Forrest Gump, c’est moi. Depuis tout petit, j’ai pourtant un rapport très particulier avec le temps car j’ai une grande mémoire des dates. Je rapporte ainsi très facilement un événement à une date, et relie rapidement entre eux tous les instants qui ont marqué ma vie, qu’ils soient familiaux, politiques ou sociaux. Les dates de sortie de certains albums de musique ou de films de cinéma me servent souvent de repères, tout comme mon parcours scolaire ou universitaire. J’énerve particulièrement Snooze en étant capable de dater au jour près un événement donné. Comme beaucoup, j’ai particulièrement été marqué par les années quatre-vingts, les années des extrêmes.

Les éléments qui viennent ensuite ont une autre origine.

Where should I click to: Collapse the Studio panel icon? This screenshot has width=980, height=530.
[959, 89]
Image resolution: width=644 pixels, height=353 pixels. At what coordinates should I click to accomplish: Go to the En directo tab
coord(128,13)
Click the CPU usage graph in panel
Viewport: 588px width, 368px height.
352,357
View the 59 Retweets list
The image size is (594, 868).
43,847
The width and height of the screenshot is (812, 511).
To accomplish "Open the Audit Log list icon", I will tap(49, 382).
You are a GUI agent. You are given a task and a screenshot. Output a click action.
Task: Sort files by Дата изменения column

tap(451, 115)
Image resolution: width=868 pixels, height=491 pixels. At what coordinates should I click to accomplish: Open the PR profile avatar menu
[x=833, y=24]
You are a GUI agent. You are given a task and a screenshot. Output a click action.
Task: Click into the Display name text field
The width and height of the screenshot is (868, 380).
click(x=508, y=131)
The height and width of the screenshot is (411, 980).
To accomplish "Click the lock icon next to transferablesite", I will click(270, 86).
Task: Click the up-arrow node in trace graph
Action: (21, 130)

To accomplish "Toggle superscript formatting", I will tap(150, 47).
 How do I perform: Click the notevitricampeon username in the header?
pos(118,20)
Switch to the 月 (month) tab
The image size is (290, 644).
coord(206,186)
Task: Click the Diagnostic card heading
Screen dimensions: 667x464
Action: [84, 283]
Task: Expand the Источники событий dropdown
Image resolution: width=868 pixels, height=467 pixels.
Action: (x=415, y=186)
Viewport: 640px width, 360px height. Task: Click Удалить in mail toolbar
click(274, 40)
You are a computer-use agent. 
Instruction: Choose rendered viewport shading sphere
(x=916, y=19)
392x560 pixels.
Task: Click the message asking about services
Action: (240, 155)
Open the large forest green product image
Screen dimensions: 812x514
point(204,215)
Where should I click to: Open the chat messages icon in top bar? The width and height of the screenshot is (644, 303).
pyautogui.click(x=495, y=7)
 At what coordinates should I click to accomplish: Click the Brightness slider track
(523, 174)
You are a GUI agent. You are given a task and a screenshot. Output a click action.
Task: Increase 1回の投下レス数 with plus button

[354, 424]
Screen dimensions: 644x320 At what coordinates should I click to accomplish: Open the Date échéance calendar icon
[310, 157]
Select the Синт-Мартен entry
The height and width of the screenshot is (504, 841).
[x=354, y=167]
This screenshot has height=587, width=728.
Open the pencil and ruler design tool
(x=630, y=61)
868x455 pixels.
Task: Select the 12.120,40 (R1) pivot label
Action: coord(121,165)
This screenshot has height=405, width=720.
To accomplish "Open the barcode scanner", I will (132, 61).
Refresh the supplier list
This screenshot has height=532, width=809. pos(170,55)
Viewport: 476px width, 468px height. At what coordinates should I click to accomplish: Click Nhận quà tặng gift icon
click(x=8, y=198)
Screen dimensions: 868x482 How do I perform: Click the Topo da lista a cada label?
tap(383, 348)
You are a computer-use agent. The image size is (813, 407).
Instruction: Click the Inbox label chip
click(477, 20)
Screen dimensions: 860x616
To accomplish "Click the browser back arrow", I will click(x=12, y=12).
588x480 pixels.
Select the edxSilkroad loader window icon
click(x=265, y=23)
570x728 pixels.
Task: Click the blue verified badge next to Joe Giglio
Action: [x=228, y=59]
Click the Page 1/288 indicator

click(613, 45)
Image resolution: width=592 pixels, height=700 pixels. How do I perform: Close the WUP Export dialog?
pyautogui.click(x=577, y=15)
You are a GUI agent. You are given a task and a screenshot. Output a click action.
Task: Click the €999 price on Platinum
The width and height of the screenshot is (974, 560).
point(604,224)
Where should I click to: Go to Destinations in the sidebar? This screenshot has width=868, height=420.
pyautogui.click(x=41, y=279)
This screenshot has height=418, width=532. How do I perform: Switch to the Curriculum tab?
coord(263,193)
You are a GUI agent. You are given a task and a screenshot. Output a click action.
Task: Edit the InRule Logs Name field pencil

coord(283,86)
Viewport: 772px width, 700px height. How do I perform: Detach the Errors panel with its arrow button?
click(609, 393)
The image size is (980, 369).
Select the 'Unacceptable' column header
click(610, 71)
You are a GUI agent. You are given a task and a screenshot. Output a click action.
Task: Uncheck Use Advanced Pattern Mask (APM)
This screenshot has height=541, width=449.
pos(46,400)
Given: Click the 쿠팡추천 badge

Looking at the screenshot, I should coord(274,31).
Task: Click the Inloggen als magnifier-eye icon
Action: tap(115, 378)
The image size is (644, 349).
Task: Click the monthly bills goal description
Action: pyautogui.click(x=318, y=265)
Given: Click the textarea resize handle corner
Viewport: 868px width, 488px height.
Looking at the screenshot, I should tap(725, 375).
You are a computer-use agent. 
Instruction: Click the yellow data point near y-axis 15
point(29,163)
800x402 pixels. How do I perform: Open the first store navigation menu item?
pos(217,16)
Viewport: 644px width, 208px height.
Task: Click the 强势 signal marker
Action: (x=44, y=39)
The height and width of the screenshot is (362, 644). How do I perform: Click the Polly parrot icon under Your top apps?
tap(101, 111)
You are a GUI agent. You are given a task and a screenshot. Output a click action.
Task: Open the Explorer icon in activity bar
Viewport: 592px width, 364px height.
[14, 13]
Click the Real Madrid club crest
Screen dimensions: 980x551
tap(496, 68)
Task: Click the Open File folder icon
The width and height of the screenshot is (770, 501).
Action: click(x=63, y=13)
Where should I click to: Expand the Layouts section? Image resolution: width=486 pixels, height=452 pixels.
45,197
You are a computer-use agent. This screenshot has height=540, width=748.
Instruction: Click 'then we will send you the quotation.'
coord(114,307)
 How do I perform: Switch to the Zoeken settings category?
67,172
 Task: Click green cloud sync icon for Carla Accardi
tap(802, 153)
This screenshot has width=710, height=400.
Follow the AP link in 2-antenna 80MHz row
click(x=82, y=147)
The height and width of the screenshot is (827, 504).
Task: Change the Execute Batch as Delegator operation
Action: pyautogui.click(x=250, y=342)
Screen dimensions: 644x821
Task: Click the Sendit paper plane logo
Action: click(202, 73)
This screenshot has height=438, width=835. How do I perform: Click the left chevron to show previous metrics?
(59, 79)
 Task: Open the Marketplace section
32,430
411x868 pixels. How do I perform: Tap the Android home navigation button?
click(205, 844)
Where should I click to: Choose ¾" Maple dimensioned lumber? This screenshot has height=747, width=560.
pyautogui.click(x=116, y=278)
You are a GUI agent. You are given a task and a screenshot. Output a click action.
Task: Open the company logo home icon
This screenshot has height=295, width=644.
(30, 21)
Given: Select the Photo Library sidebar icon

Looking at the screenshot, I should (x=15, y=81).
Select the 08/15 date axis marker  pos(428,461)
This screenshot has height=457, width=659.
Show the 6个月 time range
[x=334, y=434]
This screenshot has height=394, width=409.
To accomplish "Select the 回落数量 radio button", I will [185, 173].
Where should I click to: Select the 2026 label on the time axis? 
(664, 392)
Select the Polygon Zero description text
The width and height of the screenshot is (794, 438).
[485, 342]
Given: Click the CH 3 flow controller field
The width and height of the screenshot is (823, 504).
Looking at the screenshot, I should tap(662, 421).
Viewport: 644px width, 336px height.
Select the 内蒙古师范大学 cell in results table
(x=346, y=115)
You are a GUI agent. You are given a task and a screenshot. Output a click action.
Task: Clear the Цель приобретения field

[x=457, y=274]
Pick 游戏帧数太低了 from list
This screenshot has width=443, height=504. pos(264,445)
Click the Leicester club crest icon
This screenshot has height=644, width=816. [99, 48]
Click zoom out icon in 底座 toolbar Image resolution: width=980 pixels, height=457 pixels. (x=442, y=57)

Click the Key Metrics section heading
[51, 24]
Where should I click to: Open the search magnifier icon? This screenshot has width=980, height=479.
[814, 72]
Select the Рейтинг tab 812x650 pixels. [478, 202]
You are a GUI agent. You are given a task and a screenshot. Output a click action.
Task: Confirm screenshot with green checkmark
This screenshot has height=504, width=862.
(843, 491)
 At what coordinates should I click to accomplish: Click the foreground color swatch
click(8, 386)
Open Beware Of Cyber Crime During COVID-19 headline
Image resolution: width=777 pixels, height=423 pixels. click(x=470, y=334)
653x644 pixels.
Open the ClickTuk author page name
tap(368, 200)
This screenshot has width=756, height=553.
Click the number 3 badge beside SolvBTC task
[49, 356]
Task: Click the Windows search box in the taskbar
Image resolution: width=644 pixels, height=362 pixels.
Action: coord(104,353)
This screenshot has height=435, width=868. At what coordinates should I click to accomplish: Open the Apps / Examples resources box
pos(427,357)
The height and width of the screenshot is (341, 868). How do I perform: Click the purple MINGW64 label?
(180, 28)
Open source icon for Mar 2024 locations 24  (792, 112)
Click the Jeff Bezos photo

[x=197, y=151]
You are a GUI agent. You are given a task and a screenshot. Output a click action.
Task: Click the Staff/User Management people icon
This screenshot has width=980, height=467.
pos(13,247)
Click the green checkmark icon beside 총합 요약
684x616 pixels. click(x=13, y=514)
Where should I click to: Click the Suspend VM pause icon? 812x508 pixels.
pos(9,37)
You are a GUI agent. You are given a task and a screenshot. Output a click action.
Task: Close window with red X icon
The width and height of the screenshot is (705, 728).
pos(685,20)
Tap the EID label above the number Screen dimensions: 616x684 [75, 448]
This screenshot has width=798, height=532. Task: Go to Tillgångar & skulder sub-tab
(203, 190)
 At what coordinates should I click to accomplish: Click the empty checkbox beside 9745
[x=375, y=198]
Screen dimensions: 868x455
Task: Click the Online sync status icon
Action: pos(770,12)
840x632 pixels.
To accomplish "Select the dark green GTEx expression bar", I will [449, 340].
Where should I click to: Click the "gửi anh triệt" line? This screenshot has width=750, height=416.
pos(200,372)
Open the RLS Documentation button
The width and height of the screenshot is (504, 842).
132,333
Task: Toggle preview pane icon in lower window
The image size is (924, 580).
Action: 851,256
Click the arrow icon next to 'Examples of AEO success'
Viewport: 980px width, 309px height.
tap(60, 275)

J’ai rapidement été conditionné au tout début de cette décennie par ma grand-mère paternelle, un peu fasciste, qui n’avait qu’une seule peur, que les chars soviétiques ne roulent sur les Champs si les communistes remportaient les élections présidentielles de 1981 (Abba, the winner takes it all). Il y avait cependant très peu de chances que Giscard ne soit pas réélu (Queen, Another one bites the dust). A l’international, nous risquions un enlisement de la guerre froide après l’élection de Reagan et de Thatcher au Royaume-Uni (Diana Ross Upside down). Oui mais voila, François Mitterrand réalise bien une OPA sur le pays (Ricchi e Poveri, Sara Perche Ti AMo). Ma mère est folle de joie (John Lennon, Woman), mon père est catastrophé. Mes parents m’exportent deux longs mois en Espagne chez mon meilleur ami. La peine de mort est enfin abolie par les socialistes. C’est également le début du TGV et la série Dallas est programmée le samedi soir sur TF1.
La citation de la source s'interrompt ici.